Why Correlations Enable a Coherent View

A coherent view of a text is not simply an accumulation of observations about individual moments. It is an integrated account of the text as a whole — an argument about what the text means and how its parts work together to produce that meaning.

Correlations between key passages enable coherent views because:

  1. They reveal the text’s governing concerns — what it keeps returning to suggests what it cares most about
  2. They reveal development and change — if the text revisits an image or idea with a different treatment, that shift is significant
  3. They resist reductive readings — correlations often complicate or qualify what a single passage might seem to say

Example of a correlation enabling a coherent view:

A novel’s opening passage describes a character standing at a window, looking out at an enclosed garden. A passage near the text’s close shows the same character standing at the same window, the garden now overgrown and wild. A close analysis that reads only the first passage might develop one interpretation; a close analysis that registers the correlation between the two passages can develop a richer account of what the text says about change, time, and the relationship between containment and freedom.


Identifying Key Passages

Not all passages are equally significant for close analysis. Key passages are those that:

  • Crystallise the text’s central concerns: moments where the ideas or values of the text are expressed with particular clarity or intensity
  • Mark turning points: moments of structural or emotional change that the narrative emphasises
  • Present textual ambiguity or complexity: passages where the meaning is not clear-cut, inviting interpretive exploration
  • Establish or develop major motifs: passages where recurring images or language patterns are introduced, extended or resolved
  • Reveal the views and values of the text: moments where the text’s ideological commitments are most apparent

EXAM TIP: In the close analysis task, you will typically be asked to analyse how specific passages contribute to the whole text. Prepare by selecting three to five key passages from your set text and practising tracing the correlations between them.


Analytical Language for Correlations

When writing about correlations between passages, use language that captures the nature of the relationship:

  • Echo: “The recurrence of [image/word] in this passage echoes its earlier appearance in [passage], but with a critical difference…”
  • Contrast: “Where the opening passage presents [X] as [quality A], this passage revisits [X] as [quality B], suggesting a development in…”
  • Development: “The tentative suggestion of [idea] in [earlier passage] is here given explicit form, confirming that…”
  • Irony: “The structural positioning of this passage — immediately following the text’s declaration that [X] — creates an ironic correlation that undermines…”
  • Resolution: “The correlation between this passage and [earlier passage] enacts the text’s movement from [state A] to [state B]…”
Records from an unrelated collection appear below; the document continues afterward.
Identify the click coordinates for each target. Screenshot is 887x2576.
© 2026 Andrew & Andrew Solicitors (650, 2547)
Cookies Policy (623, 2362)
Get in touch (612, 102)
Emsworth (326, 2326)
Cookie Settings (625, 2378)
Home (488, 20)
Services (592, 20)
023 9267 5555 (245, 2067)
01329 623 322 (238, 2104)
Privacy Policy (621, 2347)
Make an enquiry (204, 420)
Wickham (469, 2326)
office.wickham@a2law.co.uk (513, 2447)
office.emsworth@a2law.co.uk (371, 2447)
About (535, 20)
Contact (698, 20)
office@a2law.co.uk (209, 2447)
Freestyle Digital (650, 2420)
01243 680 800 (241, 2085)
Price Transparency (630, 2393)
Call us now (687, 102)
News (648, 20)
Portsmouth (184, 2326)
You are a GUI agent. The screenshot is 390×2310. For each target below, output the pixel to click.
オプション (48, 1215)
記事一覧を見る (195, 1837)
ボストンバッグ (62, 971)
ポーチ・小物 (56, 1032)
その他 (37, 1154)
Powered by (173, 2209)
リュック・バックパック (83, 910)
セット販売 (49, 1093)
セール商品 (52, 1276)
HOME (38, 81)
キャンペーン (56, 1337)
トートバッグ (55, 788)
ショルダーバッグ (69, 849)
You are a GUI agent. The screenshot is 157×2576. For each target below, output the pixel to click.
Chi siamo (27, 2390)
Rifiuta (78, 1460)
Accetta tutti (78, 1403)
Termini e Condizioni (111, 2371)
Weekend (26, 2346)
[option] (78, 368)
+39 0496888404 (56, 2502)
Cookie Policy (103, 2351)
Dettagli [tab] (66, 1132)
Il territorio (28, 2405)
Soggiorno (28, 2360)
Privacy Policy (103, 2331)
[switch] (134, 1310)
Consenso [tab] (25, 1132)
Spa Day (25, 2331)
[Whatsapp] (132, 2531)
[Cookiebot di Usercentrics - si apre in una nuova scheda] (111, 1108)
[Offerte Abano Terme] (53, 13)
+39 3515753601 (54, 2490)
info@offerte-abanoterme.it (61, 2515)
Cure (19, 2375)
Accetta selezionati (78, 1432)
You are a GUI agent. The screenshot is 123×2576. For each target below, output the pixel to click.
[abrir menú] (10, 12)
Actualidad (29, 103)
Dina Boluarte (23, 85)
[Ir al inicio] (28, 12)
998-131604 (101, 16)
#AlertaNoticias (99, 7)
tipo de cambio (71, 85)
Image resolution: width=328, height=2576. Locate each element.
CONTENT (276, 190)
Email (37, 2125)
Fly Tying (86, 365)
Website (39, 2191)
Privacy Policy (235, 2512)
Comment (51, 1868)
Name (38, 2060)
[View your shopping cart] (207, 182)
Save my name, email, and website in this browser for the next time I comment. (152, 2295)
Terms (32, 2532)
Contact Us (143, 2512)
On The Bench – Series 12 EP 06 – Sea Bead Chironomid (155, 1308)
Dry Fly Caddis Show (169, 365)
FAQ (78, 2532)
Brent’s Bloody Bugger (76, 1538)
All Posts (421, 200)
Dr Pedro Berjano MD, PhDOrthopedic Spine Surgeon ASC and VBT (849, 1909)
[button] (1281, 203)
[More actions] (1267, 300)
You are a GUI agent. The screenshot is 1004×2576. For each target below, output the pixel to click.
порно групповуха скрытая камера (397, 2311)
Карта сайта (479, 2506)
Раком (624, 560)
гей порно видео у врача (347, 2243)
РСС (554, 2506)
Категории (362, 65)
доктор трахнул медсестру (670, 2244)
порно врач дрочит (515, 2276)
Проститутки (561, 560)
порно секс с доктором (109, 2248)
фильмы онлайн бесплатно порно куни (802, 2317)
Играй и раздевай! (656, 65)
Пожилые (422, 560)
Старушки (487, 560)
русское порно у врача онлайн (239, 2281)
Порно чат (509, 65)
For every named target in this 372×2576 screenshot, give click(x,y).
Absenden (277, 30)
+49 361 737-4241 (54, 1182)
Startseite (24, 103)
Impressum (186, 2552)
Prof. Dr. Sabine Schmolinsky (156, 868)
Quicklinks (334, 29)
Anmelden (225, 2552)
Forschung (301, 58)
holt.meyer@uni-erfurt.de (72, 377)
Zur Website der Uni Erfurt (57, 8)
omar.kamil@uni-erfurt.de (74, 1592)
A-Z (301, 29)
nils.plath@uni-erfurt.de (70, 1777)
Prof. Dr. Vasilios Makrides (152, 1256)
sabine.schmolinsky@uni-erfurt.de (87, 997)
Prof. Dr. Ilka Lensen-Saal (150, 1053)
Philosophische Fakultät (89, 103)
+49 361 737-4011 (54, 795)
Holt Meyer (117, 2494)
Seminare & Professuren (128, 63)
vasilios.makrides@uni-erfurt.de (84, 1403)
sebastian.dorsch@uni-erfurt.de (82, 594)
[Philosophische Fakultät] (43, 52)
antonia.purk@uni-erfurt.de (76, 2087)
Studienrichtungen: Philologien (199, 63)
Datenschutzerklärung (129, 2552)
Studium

APPLICATION: Create a “passage map” of your set text: identify five or six key passages, note the page/scene, summarise the key images and ideas, and draw lines between passages that correlate. For each connection, write one sentence explaining what the correlation reveals about the text’s meaning.

VCAA FOCUS: The Study Design specifies “correlations between key passages of a text when developing a coherent view.” The phrase “developing a coherent view” signals that the analysis of correlations should be in the service of a sustained, integrated interpretation — not a series of unconnected observations about individual passages.